Naturespeak A naturalist's view of the world

May 14, 2007

Le Petit Precheur

Filed under: Uncategorized — wykes @ 10:39 am

  Allow me to introduce you to a unique Fleur Savauge that is now making an appearance in our local woodlands: the Jack-in-the-Pulpit. It is immediately identifiable by its tubular flower and usual complement of two three-parted leaves.  Although predominately green, the flower structure alone distinguishes it as one of the showiest in the woodland congregation.

  The common name refers to the resemblance of the flower to a preacher – or “Jack” – standing at his pulpit.  The pulpit, actually a modified leaf known as a spadix, bears an un-canny resemblance to the old style raised pulpits (take a look at a few examples here, here, and here). The “Jack”, on the other hand, looks nothing like any earthly preacher man – unless your pastor looks like a green tongue with no eyes.  This part is known in botanical circles as the spadix. The actual reproductive part of the Jack-in-the-Pulpit is in the form of tiny flowers at the base of this spadix (and hidden from view as reproductive parts should be).

  This cool green exterior, as it turns out, masks a very complex organism upon closer examination. 

  First of all, you’ll note that no two Jack-in-the-Pulpits are exactly alike. Some are large – two feet or more in height- while others are tiny (a whole plant only 8 inches tall). Some have two leaves, some have one. Some flowers are boldly streaked with maroon while others are just plain green. The color pattern differences are so prominent that some folks divide this plant into several overlapping subspecies. Even a cursory glance at some of the medicinal uses for this plant hints at a severe identity crisis in the making. Various root concoctions have been used to “counteract witchery to the face’ (whatever that means!), treat eye problems, remedy cold symptoms, induce vomiting & contraception (not in that order), and poison rival tribes. Given that last entry, it is even odder to note that the root of the plant was also used as a food item. Indian Turnip is another common name referring to this property. According to instructions, the roots lose their poisonous qualities once they are sliced, dried and boiled. My personal philosophy is to eat something that doesn’t have poison in it in the first place, but that’s just me.

  So, what deep dark secret does this plant hold?  Well, the simple answer is that it undergoes frequent sex change operations.  Yes, the Jack-in-the-Pulpit can become a Jill-in-the-Pulpit depending on how much the congregation puts in the collection basket each year. When first starting out, the plant produces a male flower.  After a few years it builds up a reserve of energy in the roots and is able to produce a female flower. Should times go bad, that same plant reverts to maleness. 

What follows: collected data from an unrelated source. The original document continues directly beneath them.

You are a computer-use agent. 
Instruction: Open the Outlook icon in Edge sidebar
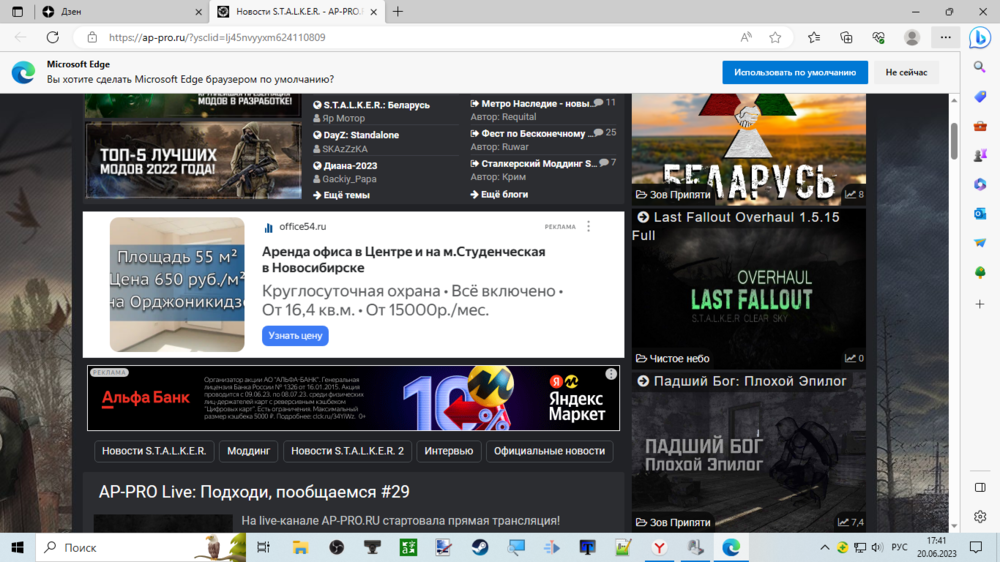point(980,213)
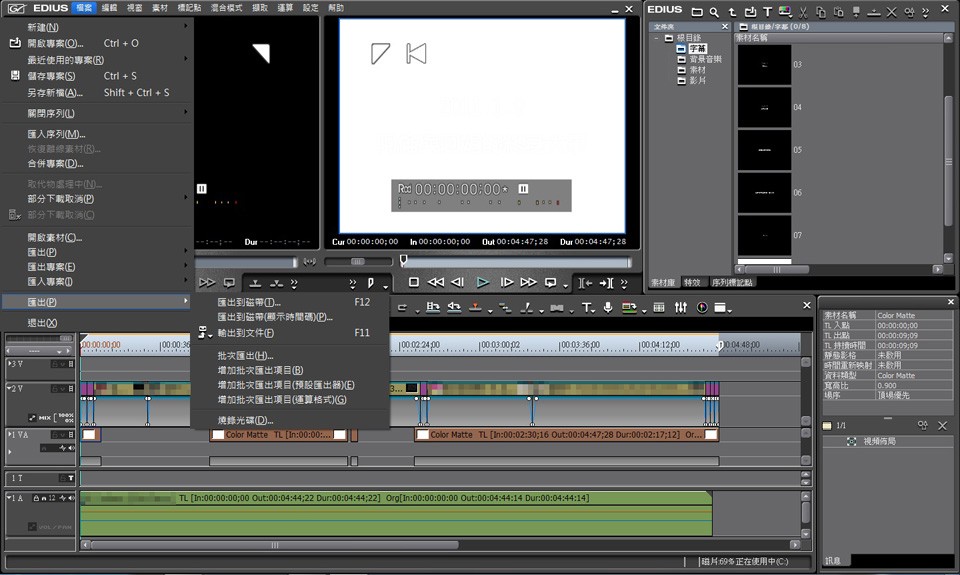Select the 背景音樂 folder in the bin tree
Viewport: 960px width, 575px height.
coord(704,59)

  According to a badly translated French language website, the decision for Le Petit Precheur (the Little Preacher) to change sex can be caused by “lack of water or certain nutritive elements and even the breaking of a sheet.” The “sheet” is apparently the translation of the “spathe”.  This decision of what kind of clothes to wear is determined by the conditions of the previous growing season. Once the plant sprouts in the spring, it is committed. 

  Now that you know this, you can determine whether a plant is a “Jack” or a “Jill” without waiting to see which bathroom it enters. The “Jacks” are very small and often only have one leaf to call their own. The “Jills” are the large robust plants with two full leaves. Peek inside the pulpits, and you’ll see the actual flower structure as a corn-on-the-cob type arrangement around the base of the preacher (who we’ll just call “Pat”). These, of course, will either be female or male structures depending on the year. You’ll notice a few Fungus Gnats hanging around down there in either case. These tiny black insects act as the pollinating agents for the “Pat-in-the-Pulpit.” 

  There is one more major difference to reveal when it comes to the treatment of the pollinating Gnats. The male pulpit has an opening at the bottom to allow these little guests to escape once they have partaken of the nectar and covered themselves with pollen. The female has no such opening.  Once the gnats enter the realm within her pulpit, they are usually trapped there for the rest of their natural born lives (which amounts to a few days). 

  Now, none of this is as sinister as it sounds.  Dying within the clutches of a plant in drag is normal for the Fungus Gnat.  The female expression of the Jack-in-the-Pulpit goes on to produce beautiful red berries thanks to this pollination.  These in turn will eventually sprout into a whole new generation of transvestites. C’est La Vie.

1 Comment »

  1. This has got to be the best-written account of Jack (and Jill) that I have read. I laughed out loud and had to share with co-workers.